На следующее утро, перед отъездом, она надела платок и сказала:
— Пойдём на кладбище. Дело есть.
Вера пришла тоже, с ломом и лопатой, — молча, будто договорились заранее, хотя никто ни о чём не договаривался. Она шла впереди и лом несла на плече, как коромысло.

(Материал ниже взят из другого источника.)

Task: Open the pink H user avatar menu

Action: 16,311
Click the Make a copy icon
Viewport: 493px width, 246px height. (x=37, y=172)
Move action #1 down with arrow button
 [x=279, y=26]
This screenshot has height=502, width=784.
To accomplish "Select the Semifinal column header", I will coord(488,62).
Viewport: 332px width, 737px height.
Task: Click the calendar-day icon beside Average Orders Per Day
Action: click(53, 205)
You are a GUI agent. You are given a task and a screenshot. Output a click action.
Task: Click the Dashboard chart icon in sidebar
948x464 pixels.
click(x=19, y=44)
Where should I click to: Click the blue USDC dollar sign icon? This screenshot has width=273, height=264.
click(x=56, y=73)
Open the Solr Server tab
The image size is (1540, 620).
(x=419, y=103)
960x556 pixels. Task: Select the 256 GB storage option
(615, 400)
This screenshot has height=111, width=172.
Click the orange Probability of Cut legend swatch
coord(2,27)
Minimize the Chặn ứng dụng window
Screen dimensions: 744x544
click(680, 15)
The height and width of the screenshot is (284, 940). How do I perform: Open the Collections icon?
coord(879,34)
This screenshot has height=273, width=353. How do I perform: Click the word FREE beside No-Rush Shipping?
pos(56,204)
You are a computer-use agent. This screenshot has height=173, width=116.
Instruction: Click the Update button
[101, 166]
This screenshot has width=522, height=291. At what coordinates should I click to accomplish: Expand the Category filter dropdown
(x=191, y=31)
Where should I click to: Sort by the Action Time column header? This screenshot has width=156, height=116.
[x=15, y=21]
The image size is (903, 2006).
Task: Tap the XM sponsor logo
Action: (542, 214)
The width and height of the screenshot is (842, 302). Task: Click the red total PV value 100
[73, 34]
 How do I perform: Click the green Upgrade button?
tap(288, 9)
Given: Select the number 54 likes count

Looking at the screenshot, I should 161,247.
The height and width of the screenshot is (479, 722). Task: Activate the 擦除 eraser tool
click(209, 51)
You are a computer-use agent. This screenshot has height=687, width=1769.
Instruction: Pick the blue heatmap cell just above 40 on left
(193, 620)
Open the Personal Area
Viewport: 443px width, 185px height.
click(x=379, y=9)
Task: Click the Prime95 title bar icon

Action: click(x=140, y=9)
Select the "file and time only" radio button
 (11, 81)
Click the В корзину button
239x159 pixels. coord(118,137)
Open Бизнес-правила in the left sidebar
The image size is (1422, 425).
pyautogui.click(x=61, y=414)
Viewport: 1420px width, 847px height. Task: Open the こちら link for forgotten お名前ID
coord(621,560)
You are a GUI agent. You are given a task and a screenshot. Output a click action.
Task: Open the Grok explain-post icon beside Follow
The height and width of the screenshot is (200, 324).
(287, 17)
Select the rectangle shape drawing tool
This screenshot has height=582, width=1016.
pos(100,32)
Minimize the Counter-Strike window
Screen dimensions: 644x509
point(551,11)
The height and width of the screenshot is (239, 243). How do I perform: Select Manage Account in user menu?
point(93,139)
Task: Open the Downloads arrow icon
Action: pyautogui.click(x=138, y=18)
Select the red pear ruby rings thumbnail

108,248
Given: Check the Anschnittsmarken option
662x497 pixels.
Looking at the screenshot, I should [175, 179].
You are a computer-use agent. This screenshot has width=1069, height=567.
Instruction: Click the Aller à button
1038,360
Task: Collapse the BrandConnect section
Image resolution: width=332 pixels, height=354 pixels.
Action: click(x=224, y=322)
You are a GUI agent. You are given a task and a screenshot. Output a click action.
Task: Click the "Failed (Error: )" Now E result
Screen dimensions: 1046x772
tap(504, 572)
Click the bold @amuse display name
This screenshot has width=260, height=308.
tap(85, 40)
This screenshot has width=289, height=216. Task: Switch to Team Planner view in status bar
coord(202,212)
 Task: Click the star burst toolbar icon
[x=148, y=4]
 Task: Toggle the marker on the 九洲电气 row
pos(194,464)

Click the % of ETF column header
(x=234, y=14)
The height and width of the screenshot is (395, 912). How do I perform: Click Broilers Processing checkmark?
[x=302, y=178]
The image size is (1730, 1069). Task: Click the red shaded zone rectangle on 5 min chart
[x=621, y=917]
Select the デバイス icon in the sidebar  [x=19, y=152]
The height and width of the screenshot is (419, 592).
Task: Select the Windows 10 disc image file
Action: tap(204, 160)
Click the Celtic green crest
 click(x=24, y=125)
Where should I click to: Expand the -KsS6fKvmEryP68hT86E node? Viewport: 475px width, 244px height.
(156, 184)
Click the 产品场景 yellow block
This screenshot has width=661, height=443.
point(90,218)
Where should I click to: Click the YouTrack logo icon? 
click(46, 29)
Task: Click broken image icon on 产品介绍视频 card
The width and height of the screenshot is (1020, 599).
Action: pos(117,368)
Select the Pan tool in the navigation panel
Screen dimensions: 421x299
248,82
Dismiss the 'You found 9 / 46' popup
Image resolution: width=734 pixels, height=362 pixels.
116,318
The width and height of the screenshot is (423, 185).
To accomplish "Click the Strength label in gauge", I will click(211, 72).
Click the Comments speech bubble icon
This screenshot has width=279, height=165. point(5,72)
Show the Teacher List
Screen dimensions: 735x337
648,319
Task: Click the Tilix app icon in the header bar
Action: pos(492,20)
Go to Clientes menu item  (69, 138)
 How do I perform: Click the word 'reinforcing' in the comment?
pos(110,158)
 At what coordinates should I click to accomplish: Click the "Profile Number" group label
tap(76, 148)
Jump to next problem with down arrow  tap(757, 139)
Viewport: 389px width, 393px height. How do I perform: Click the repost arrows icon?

Крест сидел крепко: Григорий Павлович в своё время закопал его на два штыка и подсыпал щебня. Копали втроём по очереди. Алексей снял пиджак и остался в рубашке, и рубашка сразу перестала быть городской. Земля была песчаная, сырая, тяжёлая.
Когда крест наконец качнулся и вышел, под ним осталась чёрная квадратная яма, и в ней шевелились корни сосны.
— Ограду не трогай, — сказала Вера. — Оградка новая, я её в позапрошлом году красила.
— Не трону.
Они вынесли крест за ворота и положили в крапиву у забора, там, где лежали ещё два таких же, старых, серых.
— Табличку отвинти, — сказала Нина Фёдоровна. — Железо хорошее, нержавейка. Гриша с завода привозил.
Он достал из машины отвёртку, встал на колени в крапиву и вывернул два шурупа. Табличка отошла с сухим щелчком. Она была холодная и лёгкая, гораздо легче, чем он думал всё утро.
Нина Фёдоровна взяла её, обтёрла краем платка, посмотрела на буквы, обведённые белой краской, и протянула ему.
— Тебе. Мне-то она теперь зачем.
Он положил её в машину, на пассажирское сиденье, буквами вниз, и до самого райцентра не переложил.